Entre custo e consumo: como a indústria do sono enfrenta a nova pressão global
Por Olga Fonseca
Existe hoje uma forte pressão de custos em diversas matérias-primas utilizadas na fabricação de colchões e móveis devido à situação geopolítica internacional. Nos últimos meses, percebo que houve um aumento em itens como aço, poliéster, polietileno, fios têxteis e espumas de poliuretano, componentes importantes para colchões, bases e móveis estofados.
Parte desse impacto só não foi maior até agora porque o câmbio está mais favorável. Mesmo assim, já tivemos reajustes próximos de 7% em alguns grupos de produtos e existem novas pressões previstas para as próximas semanas.
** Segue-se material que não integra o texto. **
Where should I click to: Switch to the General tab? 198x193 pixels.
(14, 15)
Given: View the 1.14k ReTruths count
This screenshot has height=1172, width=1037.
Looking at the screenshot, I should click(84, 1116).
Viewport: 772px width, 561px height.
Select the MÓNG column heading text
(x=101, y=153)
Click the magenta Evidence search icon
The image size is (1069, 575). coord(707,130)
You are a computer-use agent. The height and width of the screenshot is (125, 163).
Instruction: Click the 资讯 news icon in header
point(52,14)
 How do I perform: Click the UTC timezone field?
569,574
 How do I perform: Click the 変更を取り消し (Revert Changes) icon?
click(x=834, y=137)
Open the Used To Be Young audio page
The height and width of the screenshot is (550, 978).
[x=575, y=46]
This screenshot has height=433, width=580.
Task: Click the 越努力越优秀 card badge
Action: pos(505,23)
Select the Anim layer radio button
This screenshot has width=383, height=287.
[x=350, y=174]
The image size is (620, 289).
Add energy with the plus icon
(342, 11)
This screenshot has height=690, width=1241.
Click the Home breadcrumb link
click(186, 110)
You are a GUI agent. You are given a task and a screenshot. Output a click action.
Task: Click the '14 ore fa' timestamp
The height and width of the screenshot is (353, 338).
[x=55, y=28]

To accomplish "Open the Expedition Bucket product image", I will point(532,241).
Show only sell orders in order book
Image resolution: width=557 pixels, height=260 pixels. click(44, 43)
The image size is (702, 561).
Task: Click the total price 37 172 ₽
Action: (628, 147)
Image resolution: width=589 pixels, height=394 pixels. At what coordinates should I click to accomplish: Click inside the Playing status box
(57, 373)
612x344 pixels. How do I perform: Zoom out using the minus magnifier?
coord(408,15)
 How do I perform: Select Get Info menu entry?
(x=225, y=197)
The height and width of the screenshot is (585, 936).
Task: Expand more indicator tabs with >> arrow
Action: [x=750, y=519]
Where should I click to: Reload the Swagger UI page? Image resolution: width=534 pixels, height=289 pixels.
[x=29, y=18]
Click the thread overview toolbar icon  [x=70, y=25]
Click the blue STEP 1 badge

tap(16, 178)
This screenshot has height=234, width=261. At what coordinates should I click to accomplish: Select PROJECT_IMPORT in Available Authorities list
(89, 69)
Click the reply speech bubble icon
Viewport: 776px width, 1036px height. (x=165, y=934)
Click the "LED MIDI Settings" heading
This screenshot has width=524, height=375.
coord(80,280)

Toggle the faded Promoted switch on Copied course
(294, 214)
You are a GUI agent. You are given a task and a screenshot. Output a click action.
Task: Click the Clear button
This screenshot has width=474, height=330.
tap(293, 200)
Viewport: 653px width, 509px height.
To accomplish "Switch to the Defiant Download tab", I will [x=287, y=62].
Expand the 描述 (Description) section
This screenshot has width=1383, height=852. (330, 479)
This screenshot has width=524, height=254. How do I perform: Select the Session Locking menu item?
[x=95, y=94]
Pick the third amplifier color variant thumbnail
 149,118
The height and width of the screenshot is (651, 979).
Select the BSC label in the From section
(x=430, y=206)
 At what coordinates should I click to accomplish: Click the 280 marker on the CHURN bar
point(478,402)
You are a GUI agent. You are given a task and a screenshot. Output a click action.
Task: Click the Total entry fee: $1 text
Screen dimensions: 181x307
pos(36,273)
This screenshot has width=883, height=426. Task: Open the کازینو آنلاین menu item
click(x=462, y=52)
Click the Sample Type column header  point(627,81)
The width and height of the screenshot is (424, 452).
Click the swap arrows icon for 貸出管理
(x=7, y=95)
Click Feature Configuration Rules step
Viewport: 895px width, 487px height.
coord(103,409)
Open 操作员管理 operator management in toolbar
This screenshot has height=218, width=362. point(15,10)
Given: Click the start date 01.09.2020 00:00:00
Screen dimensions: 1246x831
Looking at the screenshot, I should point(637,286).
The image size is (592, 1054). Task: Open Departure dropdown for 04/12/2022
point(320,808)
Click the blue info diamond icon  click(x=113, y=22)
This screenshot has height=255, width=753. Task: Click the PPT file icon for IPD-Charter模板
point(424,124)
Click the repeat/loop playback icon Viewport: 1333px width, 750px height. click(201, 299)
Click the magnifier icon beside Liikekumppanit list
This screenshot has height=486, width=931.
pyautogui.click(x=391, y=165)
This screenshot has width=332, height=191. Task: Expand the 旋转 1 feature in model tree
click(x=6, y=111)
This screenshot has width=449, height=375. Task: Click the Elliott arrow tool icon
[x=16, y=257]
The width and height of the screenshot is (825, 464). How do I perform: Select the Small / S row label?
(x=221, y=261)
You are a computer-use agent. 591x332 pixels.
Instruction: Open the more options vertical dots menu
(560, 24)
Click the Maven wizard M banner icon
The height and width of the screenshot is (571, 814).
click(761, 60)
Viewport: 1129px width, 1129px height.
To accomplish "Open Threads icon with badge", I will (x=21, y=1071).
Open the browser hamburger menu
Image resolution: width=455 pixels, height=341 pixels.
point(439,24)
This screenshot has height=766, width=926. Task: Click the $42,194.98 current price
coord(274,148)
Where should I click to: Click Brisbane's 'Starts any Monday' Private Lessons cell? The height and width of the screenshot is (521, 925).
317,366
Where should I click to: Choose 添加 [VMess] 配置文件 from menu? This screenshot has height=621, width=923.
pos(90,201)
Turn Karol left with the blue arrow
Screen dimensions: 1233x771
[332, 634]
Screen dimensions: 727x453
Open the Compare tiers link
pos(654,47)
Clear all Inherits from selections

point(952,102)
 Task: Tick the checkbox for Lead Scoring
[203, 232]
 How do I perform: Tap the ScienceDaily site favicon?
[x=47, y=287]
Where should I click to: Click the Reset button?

Analistas do setor já estão chamando o momento de Tempestade Perfeita. Eu prefiro ser otimista, sempre. Trabalho na indústria colchoeira há muitos anos, estou acostumada com as tempestades e, de uma forma ou de outra, vamos nos manter. Afinal de contas, para enfrentar dificuldades, tempestades, raios e trovões, as pessoas precisam dormir bem.
Essa pressão não acontece apenas no setor moveleiro. Nesse sentido, o marketing faz o que pode. Vemos campanhas de anúncio de Black Friday em maio como a excelente iniciativa com o tema “sabor Black Friday”, usando o Toguro com a Luiza Helena (verdadeiras, porque de fato maio está com preços bem melhores do que novembro).
Por aqui, também temos nossa campanha “sabor Black Friday” com alguns poucos produtos que temos em estoque e que faremos troca de coleção. O restante temos que confiar no trabalho que fazemos com a marca e na excelência de nossos produtos para ter fluxo nas lojas. Confiar que os consumidores vão investir em boas noites de sono porque, quando a tempestade passar, o sol vai se abrir para quem está preparado e saudável.